** begin **
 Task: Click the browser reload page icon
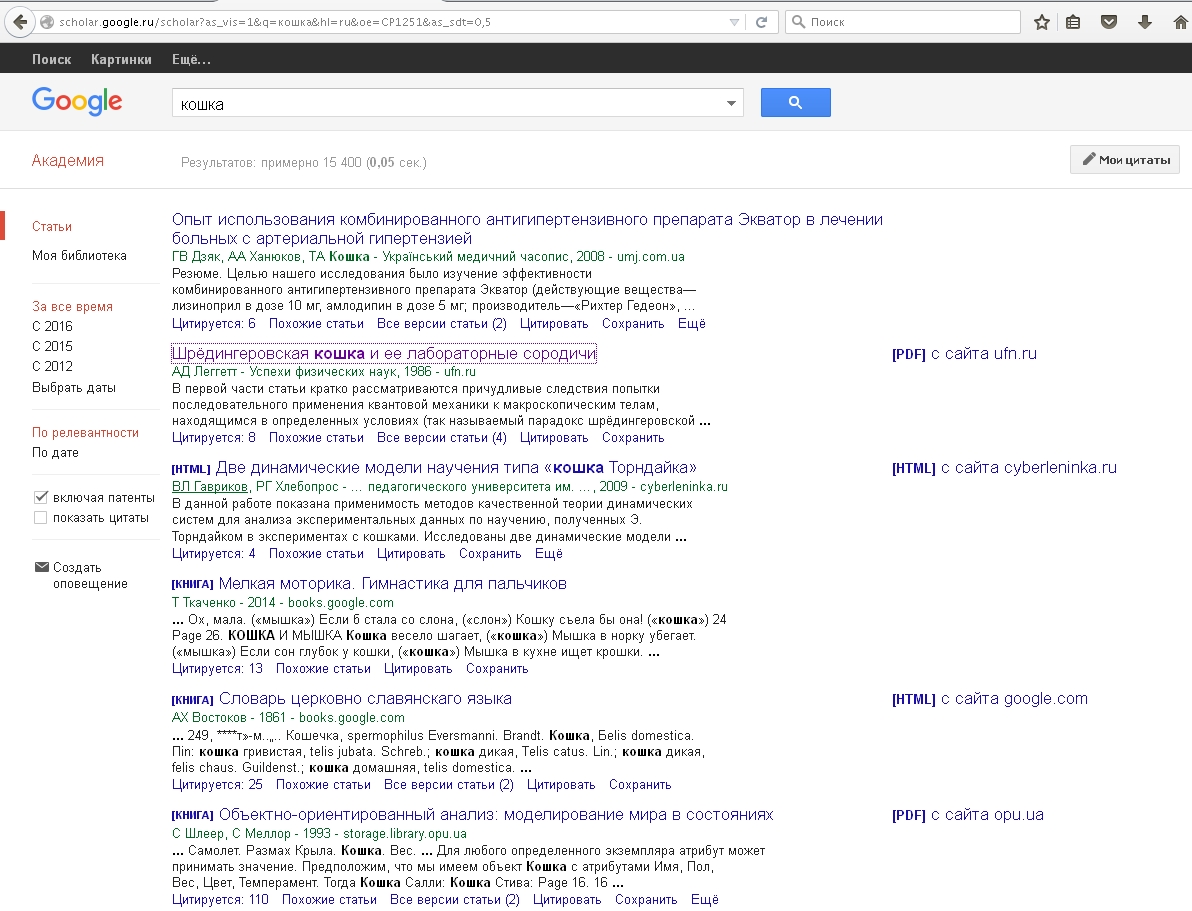coord(762,22)
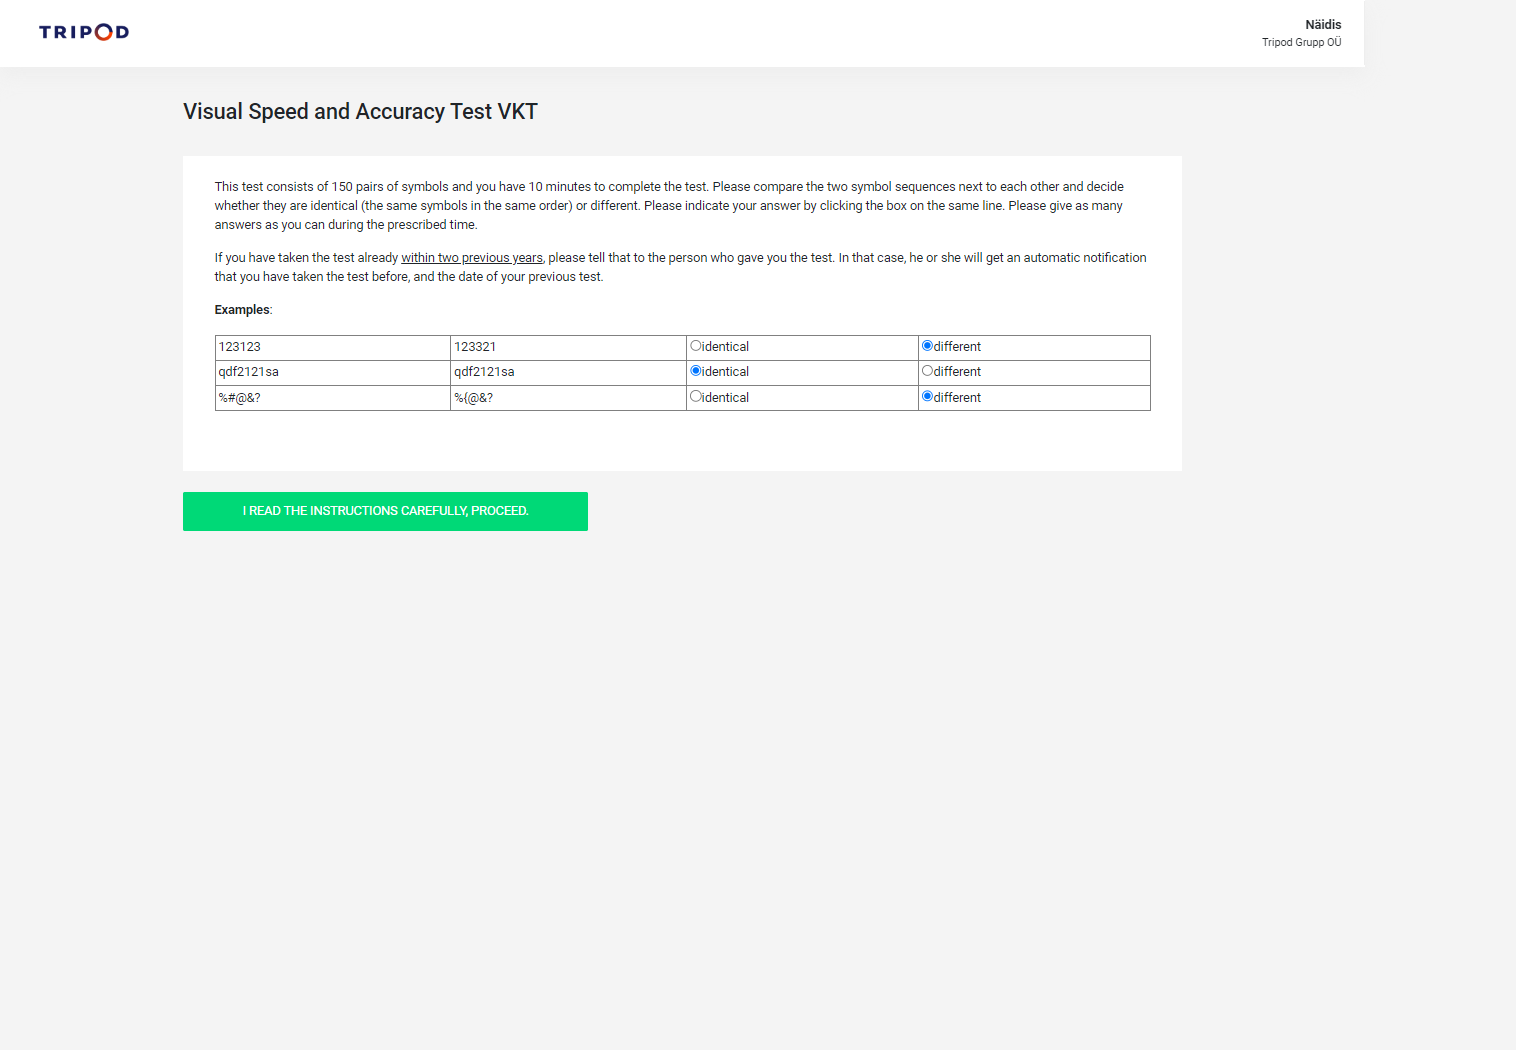Viewport: 1516px width, 1050px height.
Task: Click the Näidis user name
Action: click(x=1322, y=25)
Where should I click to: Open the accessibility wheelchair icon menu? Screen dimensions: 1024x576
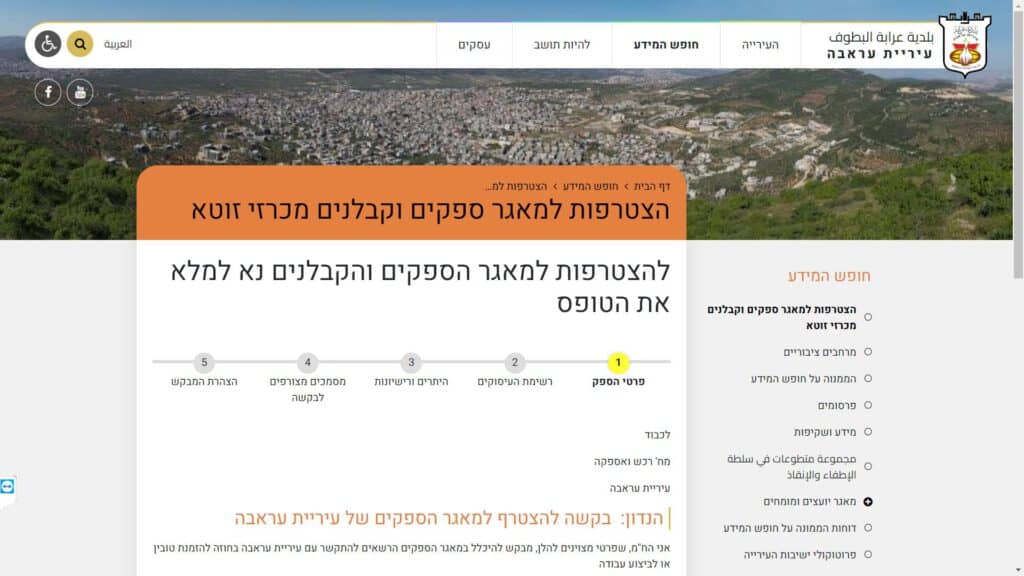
** end **
*PROBLEM STATEMENT*. Find each line above that contains the string "icon" and copy those lines. Case counts.

*ANSWER TO THIS TASK*.
 Task: Click the browser reload page icon
Where should I click to: Open the accessibility wheelchair icon menu? Screen dimensions: 1024x576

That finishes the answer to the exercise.